Reproduce, from the lines below, exactly the stretch that begins at the line containing "Instruction: Open the" and ends at the line containing "Select the 2015年", both included.

(Input for this task begins)

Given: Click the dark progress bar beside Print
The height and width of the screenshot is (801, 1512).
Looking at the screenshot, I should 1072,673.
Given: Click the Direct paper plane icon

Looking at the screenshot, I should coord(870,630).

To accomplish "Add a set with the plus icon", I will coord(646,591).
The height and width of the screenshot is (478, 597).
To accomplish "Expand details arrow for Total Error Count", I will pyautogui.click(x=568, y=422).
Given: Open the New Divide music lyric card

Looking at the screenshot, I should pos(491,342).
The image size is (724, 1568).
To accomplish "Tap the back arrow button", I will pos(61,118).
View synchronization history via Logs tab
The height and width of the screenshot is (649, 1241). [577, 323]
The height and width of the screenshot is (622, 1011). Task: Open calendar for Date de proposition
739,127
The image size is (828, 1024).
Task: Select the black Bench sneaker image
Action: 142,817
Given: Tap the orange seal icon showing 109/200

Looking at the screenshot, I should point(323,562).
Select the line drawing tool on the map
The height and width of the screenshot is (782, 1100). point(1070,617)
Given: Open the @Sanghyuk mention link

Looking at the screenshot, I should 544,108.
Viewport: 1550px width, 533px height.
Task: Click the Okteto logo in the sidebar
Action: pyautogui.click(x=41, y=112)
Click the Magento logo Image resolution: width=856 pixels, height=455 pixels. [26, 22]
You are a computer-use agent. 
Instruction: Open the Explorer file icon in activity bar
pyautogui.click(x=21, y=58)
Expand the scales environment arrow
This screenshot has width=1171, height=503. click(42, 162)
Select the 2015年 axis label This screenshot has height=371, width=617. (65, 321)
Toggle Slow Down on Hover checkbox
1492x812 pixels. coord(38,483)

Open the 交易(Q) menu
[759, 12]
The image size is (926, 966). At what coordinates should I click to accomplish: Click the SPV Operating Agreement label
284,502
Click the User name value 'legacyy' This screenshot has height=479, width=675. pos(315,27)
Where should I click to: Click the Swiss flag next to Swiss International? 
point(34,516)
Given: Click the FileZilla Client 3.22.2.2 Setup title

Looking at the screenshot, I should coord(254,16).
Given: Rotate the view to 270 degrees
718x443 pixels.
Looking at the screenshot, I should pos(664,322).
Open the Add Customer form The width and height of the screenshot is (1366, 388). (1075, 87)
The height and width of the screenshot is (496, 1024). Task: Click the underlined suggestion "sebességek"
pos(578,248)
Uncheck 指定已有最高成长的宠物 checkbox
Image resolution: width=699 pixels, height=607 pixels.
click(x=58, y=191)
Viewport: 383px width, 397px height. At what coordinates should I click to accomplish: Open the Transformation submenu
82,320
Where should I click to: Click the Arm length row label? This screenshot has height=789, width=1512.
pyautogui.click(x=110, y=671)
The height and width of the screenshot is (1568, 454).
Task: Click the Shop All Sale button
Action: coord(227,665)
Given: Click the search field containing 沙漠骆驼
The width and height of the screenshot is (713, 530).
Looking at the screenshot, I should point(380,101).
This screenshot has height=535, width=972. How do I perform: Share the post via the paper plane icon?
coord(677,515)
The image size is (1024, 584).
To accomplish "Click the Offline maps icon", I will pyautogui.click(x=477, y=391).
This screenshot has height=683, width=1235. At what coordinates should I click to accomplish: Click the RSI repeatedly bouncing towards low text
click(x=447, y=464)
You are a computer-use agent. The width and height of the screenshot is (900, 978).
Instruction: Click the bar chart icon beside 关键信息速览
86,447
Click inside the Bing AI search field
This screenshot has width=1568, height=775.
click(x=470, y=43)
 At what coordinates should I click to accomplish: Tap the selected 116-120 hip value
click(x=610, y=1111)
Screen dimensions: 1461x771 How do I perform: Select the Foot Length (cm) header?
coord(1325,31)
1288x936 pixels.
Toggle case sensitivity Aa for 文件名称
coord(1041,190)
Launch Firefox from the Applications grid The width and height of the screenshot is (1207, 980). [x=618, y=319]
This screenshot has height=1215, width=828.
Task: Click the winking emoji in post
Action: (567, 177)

(Input for this task ends)

| Problem solution |
Instruction: Open the Explorer file icon in activity bar
pyautogui.click(x=21, y=58)
Expand the scales environment arrow
This screenshot has width=1171, height=503. click(42, 162)
Select the 2015年 axis label This screenshot has height=371, width=617. (65, 321)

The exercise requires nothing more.